My Lords, I thank the noble Baroness, Lady Hamwee, for her explanation of this set of amendments. I shall be brief in presenting Amendment 28. I am a member of the Joint Committee on Human Rights, which considered the Bill and the issue of granting authorisations. This amendment would restrict the authorities that can grant criminal conduct authorisations to police forces, the National Crime Agency, the Serious Fraud Office and the intelligence services.
The recent Joint Committee on Human Rights report considers the wide range of public bodies in the Bill unnecessary and unproductive. Criminal conduct authorisations, from a human rights perspective, must first consider whether the exceptional power to authorise crimes to be committed without redress is truly necessary for all these public authorities.
I repeat what I said at the start of this debate: that the reduction in the list is not about reducing the number of authorities which can engage covert human intelligence sources. It is about which of those authorities can grant criminal conduct authorisations—as the noble Lord, Lord Cormack, put it, fighting crime by allowing the commission of crime.

*****

## Exercise aim
Reproduce the passage from the speech word for word, starting at "My Lords, I" and ending at "these public authorities.". Rely on the speech alone, not on the lines.

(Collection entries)
*****

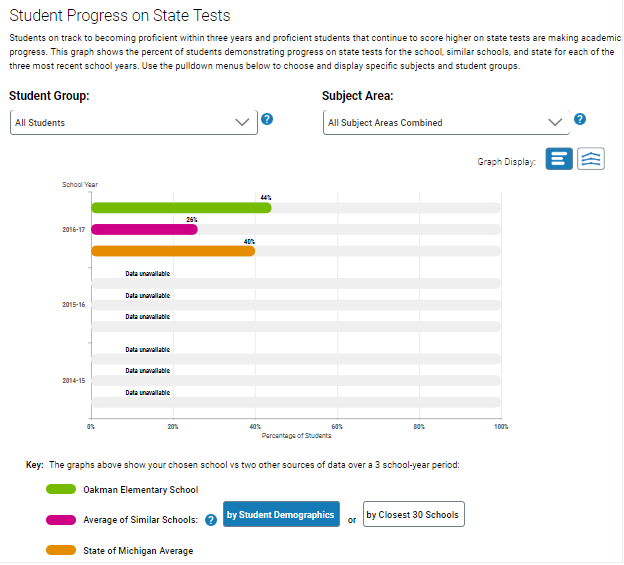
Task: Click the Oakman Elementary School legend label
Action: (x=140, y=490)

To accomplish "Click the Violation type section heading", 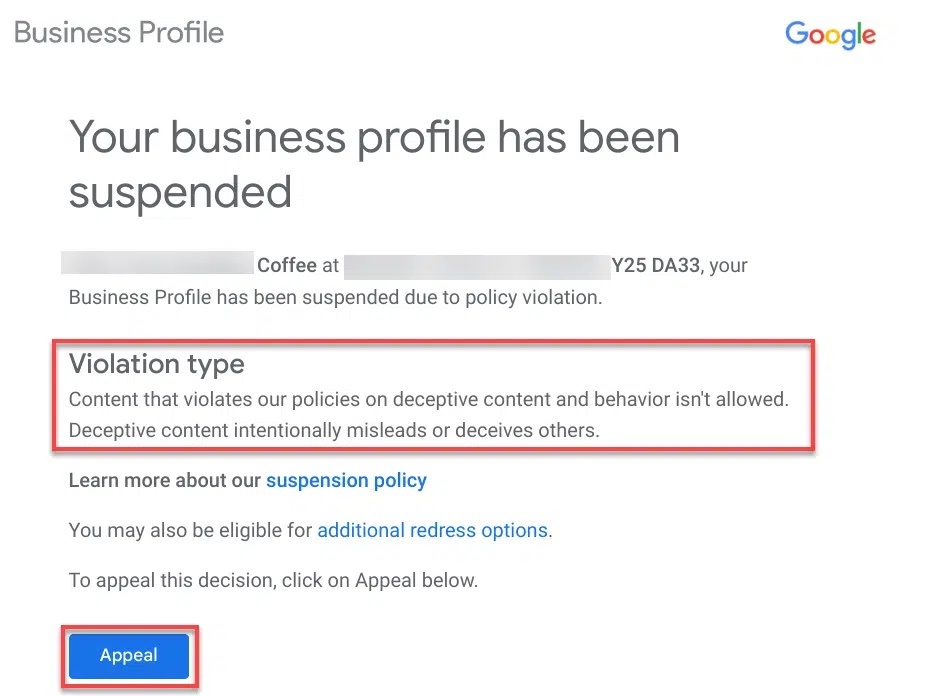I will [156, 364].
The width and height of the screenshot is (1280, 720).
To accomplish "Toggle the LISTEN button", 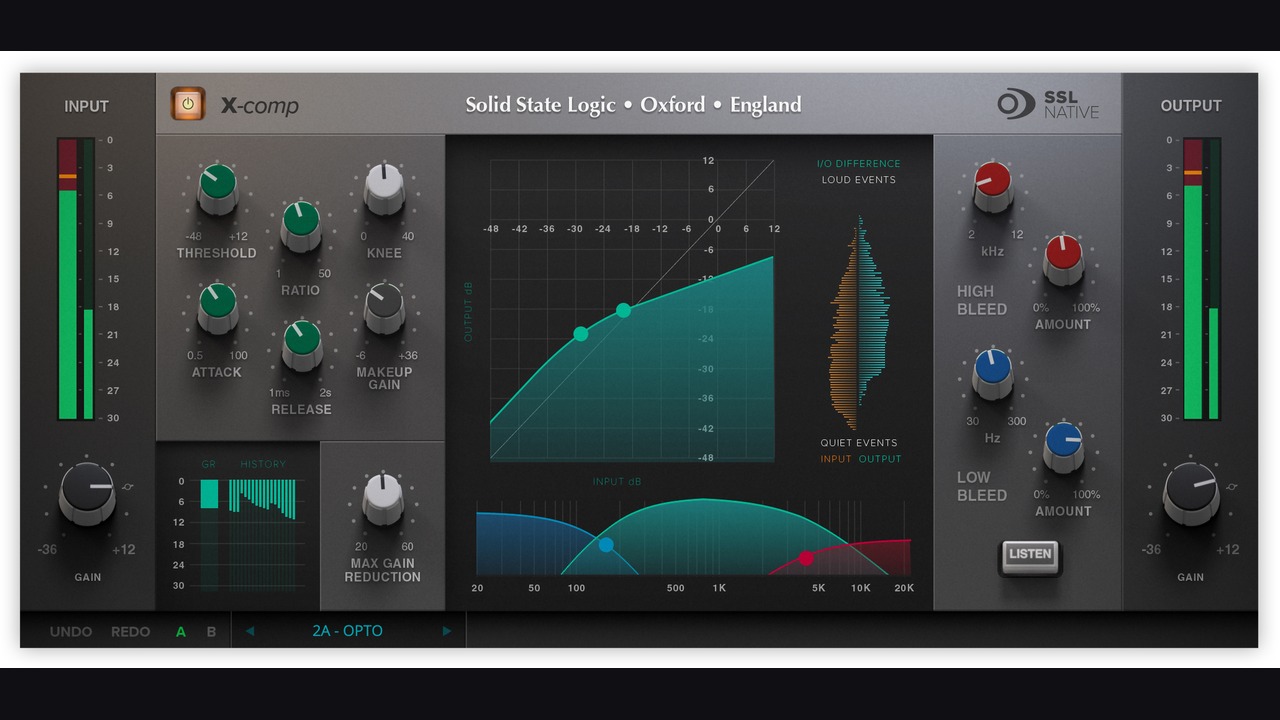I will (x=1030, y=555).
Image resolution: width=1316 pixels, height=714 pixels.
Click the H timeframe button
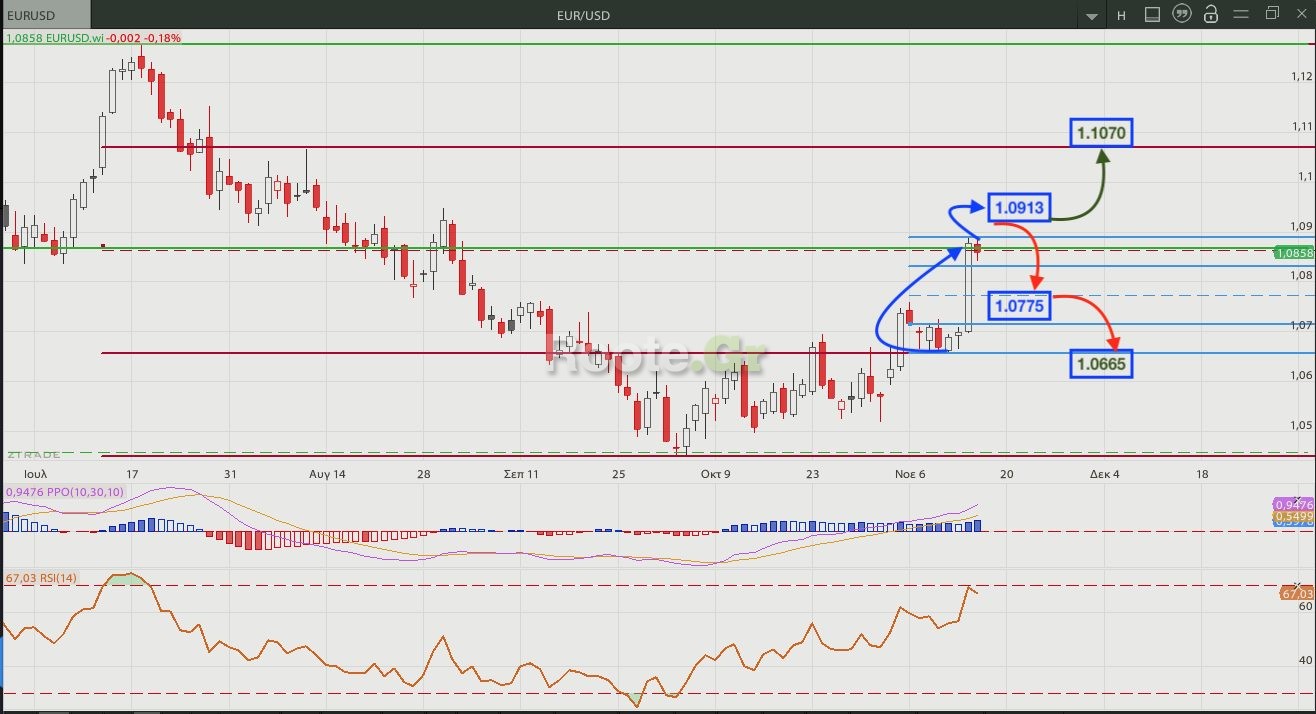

*****

## Finished exercise
My Lords, I thank the noble Baroness, Lady Hamwee, for her explanation of this set of amendments. I shall be brief in presenting Amendment 28. I am a member of the Joint Committee on Human Rights, which considered the Bill and the issue of granting authorisations. This amendment would restrict the authorities that can grant criminal conduct authorisations to police forces, the National Crime Agency, the Serious Fraud Office and the intelligence services.
The recent Joint Committee on Human Rights report considers the wide range of public bodies in the Bill unnecessary and unproductive. Criminal conduct authorisations, from a human rights perspective, must first consider whether the exceptional power to authorise crimes to be committed without redress is truly necessary for all these public authorities.